Get every folder in a given folder

Hi,
I don’t really grasp the semantics of some operations targeted at the Finder. I hope someone would be so kind to enlighten me :slight_smile: In particular, the following script results in a list of all the folders contained in the Downloads folder if there are any, but it produces an error if the the Downloads folder is empty:


tell application "Finder"
	every folder of (entire contents of folder (path to downloads folder))
end tell

Can someone tell me why in the latter case the result is not the empty list but the error “Can’t get every folder of folder “Downloads” of [.]”? Also, is this the fastest way (do shell script aside) to get a list of folders within a given folder?

Hi,

entire contents throws an error if its container is empty.
You can catch the error this way


set downloadsFolder to (path to downloads folder)
tell application "Finder"
	try
		set folderList to every folder of (entire contents of downloadsFolder)
	on error
		set folderList to {}
	end try
end tell

Note: as path to downloads folder represents an alias, remove the keyword folder.
I also recommend to avoid any Scripting Addition command within an application tell block (if possible)

Thanks for your reply!

Ok, so this is expected behaviour. Just I cannot find where it is documented.

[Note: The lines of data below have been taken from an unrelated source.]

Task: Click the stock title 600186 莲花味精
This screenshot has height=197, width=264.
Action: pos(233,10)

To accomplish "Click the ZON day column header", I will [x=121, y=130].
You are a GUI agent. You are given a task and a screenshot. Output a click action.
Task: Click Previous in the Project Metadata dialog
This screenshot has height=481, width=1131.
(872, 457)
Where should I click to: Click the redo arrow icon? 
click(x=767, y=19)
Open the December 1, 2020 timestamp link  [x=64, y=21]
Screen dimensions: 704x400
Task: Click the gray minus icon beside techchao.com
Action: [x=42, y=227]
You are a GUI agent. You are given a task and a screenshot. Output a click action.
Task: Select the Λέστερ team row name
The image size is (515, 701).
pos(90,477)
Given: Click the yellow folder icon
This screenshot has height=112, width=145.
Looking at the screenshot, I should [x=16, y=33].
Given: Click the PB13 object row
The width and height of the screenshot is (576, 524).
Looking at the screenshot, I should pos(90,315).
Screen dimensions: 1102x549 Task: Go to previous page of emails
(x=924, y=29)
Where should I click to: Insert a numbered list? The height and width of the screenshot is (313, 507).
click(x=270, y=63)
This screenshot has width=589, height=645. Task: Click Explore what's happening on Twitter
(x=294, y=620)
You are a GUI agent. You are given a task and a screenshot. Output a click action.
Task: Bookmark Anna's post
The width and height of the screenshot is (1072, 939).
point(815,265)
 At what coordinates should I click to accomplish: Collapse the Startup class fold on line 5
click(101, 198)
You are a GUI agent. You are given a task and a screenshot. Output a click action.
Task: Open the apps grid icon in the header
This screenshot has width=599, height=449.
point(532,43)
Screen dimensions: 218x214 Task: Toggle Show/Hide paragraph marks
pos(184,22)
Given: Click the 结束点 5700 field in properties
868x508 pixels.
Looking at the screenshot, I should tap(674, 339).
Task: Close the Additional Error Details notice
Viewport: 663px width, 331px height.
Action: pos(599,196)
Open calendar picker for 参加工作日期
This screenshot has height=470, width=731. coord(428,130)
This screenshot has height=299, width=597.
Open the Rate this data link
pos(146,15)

Do you refer to path to in the above example? Could you elaborate on why this is advisable?

I don’t know, whether this is the expected behaviour, indeed this is the behaviour

It could cause terminology clahes, for example Mail.app “translates” path to into for rule or something similar. Even Apple recommends to avoid Scripting Additions commands within application tell blocks

Entire contents actually does produce an empty list, but there are three operations in that line, the third of which is a get folders. The empty list was already realized prior to that, and there are no folders in an empty list.

To be exact, it’s the extended reference every of (entire contents .) which errors if that particular kind of element doesn’t exist in the folder.

Perversely, a filter does work both in either case:


tell application "Finder"
	every item of (entire contents of folder (path to downloads folder)) whose class is folder
end tell

If you’re looking for files by this method, though, you have to be specific about the class(es) of file (ie. document file, application file, etc.)

Interesting, I’ve never thought about it. I’ll keep it in mind.

I see. That starts to make sense to me.


Indeed. entire contents alone does return an empty list.

Is AppleScript surprising, or what? :slight_smile: In my tests, though, using a filter is about 10 times slower than using every folder of (entire contents of.)